Please reproduce, exactly and in full, the lines running from the one that contains "The image size is (588, 422)." to the end of the entries.

**Entries supplied:**
★ ★ ★
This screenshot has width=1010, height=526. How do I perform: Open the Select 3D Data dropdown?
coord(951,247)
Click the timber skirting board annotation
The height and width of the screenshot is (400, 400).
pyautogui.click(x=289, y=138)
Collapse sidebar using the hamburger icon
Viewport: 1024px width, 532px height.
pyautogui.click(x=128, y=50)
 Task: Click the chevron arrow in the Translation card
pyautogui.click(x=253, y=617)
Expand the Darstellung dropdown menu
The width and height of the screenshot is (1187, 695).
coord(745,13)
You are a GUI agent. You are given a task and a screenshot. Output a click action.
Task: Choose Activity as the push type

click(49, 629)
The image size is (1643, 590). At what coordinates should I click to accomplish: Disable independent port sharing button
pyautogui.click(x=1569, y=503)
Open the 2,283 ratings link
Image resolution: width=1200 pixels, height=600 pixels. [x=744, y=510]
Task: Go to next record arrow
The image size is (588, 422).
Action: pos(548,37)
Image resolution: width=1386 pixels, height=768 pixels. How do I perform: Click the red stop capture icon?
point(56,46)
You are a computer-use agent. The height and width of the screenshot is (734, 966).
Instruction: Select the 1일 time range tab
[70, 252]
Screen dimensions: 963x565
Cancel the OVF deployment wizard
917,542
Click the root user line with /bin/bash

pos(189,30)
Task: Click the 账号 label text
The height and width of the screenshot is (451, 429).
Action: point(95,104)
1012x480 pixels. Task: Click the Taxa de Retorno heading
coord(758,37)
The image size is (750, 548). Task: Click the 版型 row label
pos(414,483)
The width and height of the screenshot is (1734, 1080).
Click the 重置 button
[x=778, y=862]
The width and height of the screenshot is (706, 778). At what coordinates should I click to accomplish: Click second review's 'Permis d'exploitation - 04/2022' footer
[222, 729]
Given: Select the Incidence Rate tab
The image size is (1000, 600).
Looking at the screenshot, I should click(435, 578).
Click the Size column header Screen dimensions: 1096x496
★ ★ ★
**Exercise response:**
The image size is (588, 422).
Action: pos(548,37)
Image resolution: width=1386 pixels, height=768 pixels. How do I perform: Click the red stop capture icon?
point(56,46)
You are a computer-use agent. The height and width of the screenshot is (734, 966).
Instruction: Select the 1일 time range tab
[70, 252]
Screen dimensions: 963x565
Cancel the OVF deployment wizard
917,542
Click the root user line with /bin/bash

pos(189,30)
Task: Click the 账号 label text
The height and width of the screenshot is (451, 429).
Action: point(95,104)
1012x480 pixels. Task: Click the Taxa de Retorno heading
coord(758,37)
The image size is (750, 548). Task: Click the 版型 row label
pos(414,483)
The width and height of the screenshot is (1734, 1080).
Click the 重置 button
[x=778, y=862]
The width and height of the screenshot is (706, 778). At what coordinates should I click to accomplish: Click second review's 'Permis d'exploitation - 04/2022' footer
[222, 729]
Given: Select the Incidence Rate tab
The image size is (1000, 600).
Looking at the screenshot, I should click(435, 578).
Click the Size column header Screen dimensions: 1096x496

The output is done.